* TRY IT *
Set down, exactly and only, everything from the line containing "Where should I click to: Tap" down to the line containing "You are a computer-use" in the data below; the pictures are not part of the copy.

* DATA SECTION *
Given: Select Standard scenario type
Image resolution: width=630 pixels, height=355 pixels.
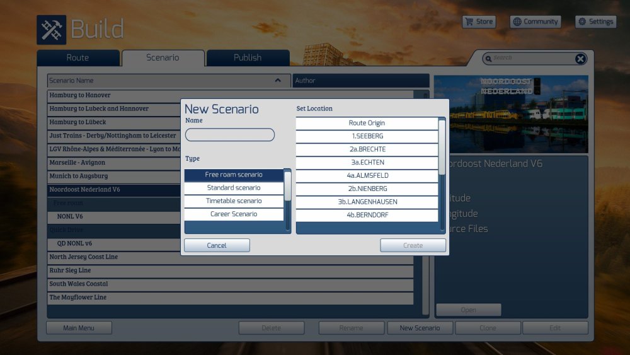Looking at the screenshot, I should [x=234, y=188].
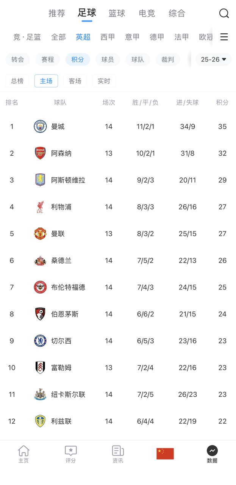Tap the Manchester City club crest
Viewport: 236px width, 485px height.
pyautogui.click(x=40, y=127)
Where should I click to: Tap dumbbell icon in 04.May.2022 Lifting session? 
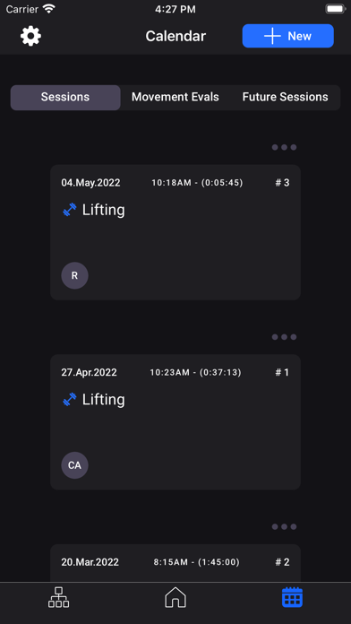(x=70, y=210)
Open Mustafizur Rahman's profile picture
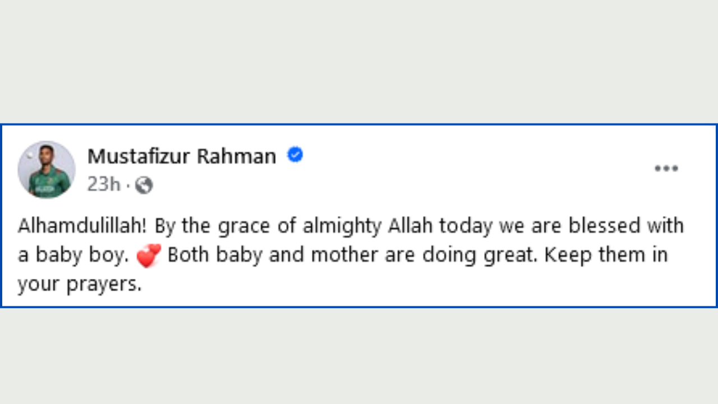The height and width of the screenshot is (404, 718). 47,169
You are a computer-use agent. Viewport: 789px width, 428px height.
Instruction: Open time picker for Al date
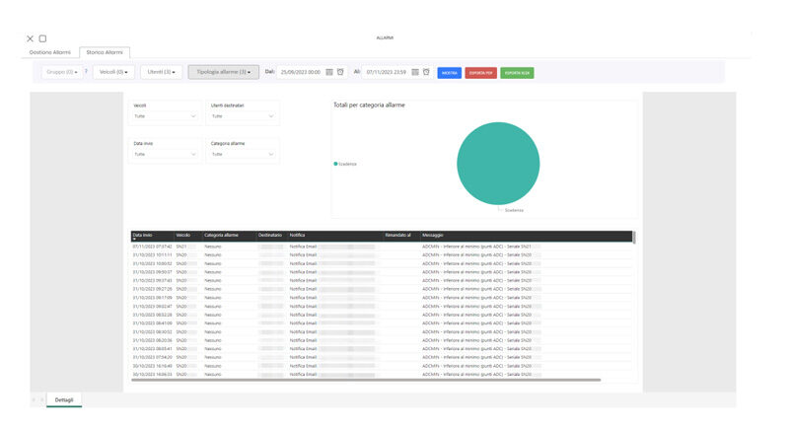tap(426, 72)
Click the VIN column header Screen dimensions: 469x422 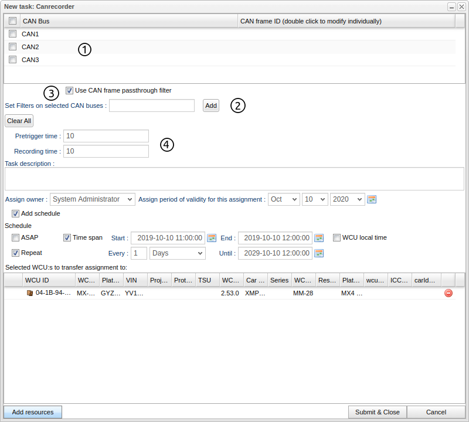pos(134,280)
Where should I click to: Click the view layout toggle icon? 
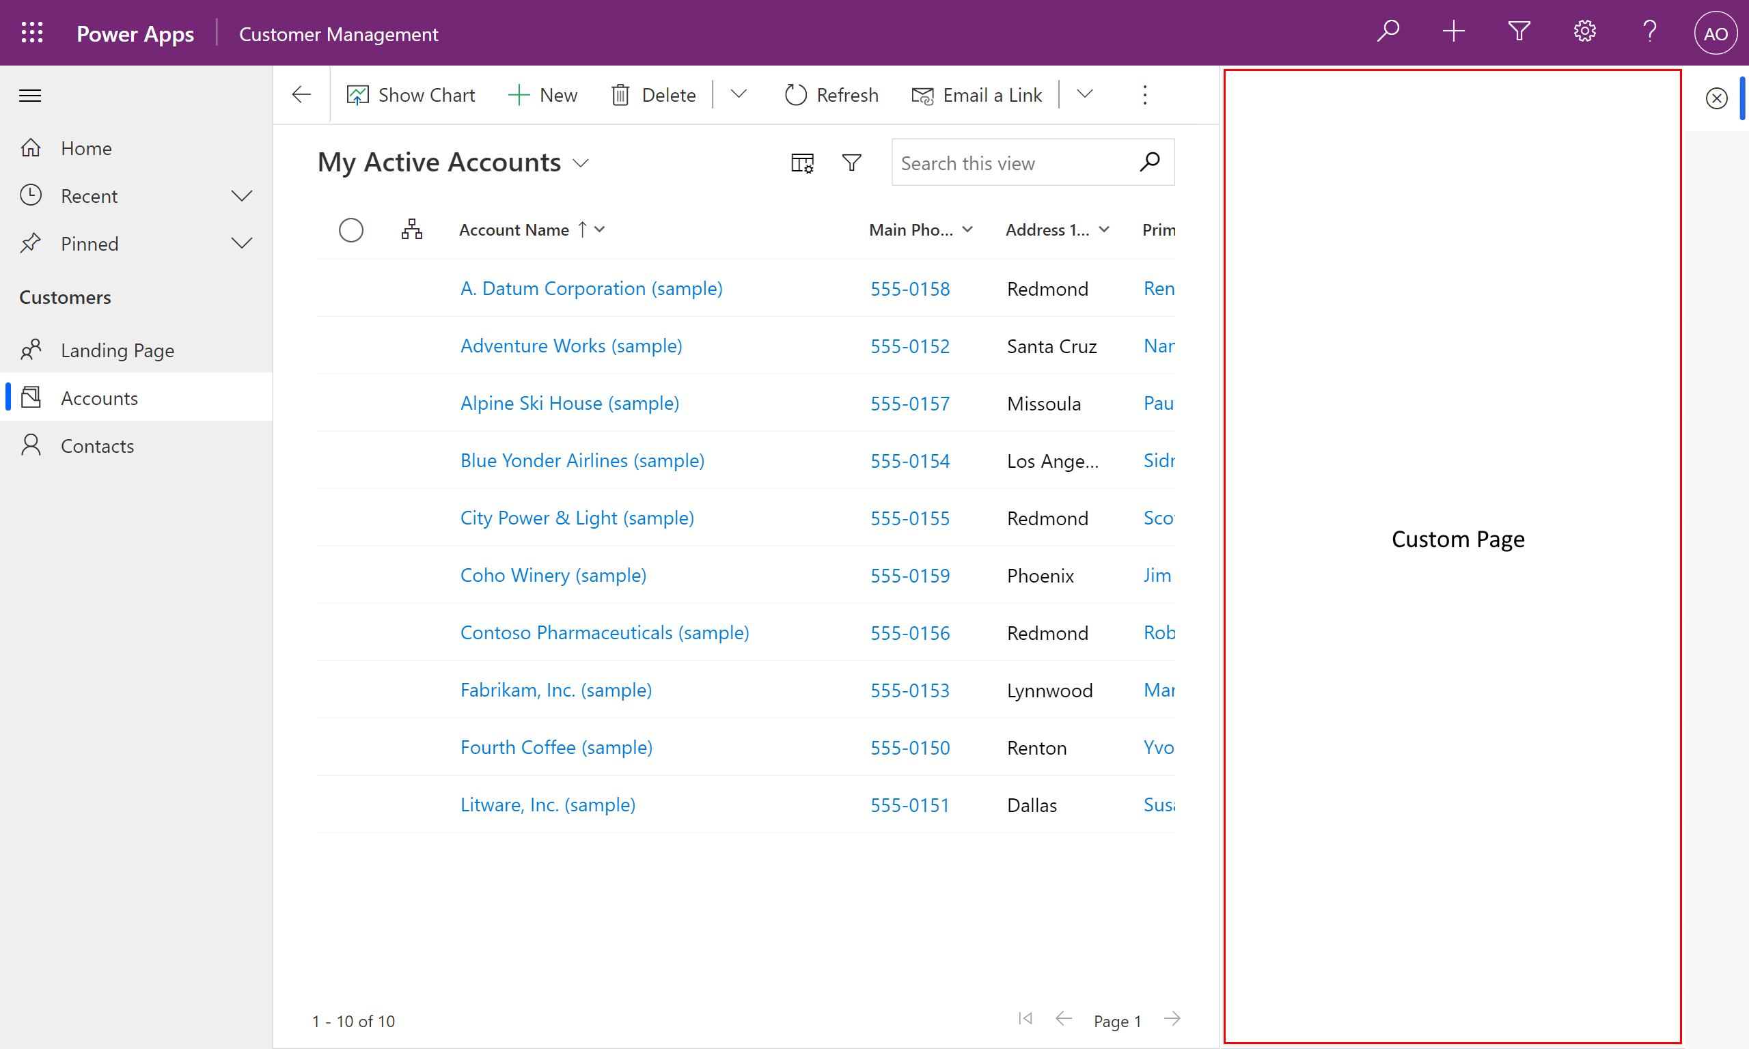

* OUTPUT OF THE TASK *
Where should I click to: Tap dumbbell icon in 04.May.2022 Lifting session? 
(x=70, y=210)
Open Mustafizur Rahman's profile picture
The height and width of the screenshot is (404, 718). 47,169
You are a computer-use agent. Viewport: 789px width, 428px height.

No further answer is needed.